### About this task
When you reach the line containing "E-mail (92, 1029)" in the entries below, begin reproducing lines exactly, and stop once the line containing "Sketches [button] (780, 35)" is done.

○ ○ ○ ○ ○ ○ ○

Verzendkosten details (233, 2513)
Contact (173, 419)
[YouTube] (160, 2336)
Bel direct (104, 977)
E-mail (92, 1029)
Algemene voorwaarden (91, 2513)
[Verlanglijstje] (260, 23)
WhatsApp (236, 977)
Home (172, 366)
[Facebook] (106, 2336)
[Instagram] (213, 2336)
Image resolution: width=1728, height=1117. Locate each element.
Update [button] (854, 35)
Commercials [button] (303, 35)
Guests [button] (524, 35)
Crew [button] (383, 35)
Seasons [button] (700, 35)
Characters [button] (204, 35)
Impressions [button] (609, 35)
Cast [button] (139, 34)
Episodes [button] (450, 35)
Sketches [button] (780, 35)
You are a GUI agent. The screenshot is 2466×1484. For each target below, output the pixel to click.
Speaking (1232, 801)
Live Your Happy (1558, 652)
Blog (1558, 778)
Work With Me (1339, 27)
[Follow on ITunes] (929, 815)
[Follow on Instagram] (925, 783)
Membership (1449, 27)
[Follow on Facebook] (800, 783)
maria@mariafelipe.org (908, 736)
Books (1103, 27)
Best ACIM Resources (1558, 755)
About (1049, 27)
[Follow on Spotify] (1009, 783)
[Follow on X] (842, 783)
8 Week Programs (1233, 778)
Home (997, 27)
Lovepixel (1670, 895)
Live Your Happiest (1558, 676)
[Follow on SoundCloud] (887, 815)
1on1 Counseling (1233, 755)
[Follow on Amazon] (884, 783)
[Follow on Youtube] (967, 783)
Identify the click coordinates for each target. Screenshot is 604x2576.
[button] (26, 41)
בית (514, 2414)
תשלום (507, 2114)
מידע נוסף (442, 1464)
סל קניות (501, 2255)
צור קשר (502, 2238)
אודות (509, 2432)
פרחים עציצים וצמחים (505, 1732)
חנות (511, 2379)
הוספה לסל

○ ○ ○ ○ ○ ○ ○

### Response
E-mail (92, 1029)
Algemene voorwaarden (91, 2513)
[Verlanglijstje] (260, 23)
WhatsApp (236, 977)
Home (172, 366)
[Facebook] (106, 2336)
[Instagram] (213, 2336)
Image resolution: width=1728, height=1117. Locate each element.
Update [button] (854, 35)
Commercials [button] (303, 35)
Guests [button] (524, 35)
Crew [button] (383, 35)
Seasons [button] (700, 35)
Characters [button] (204, 35)
Impressions [button] (609, 35)
Cast [button] (139, 34)
Episodes [button] (450, 35)
Sketches [button] (780, 35)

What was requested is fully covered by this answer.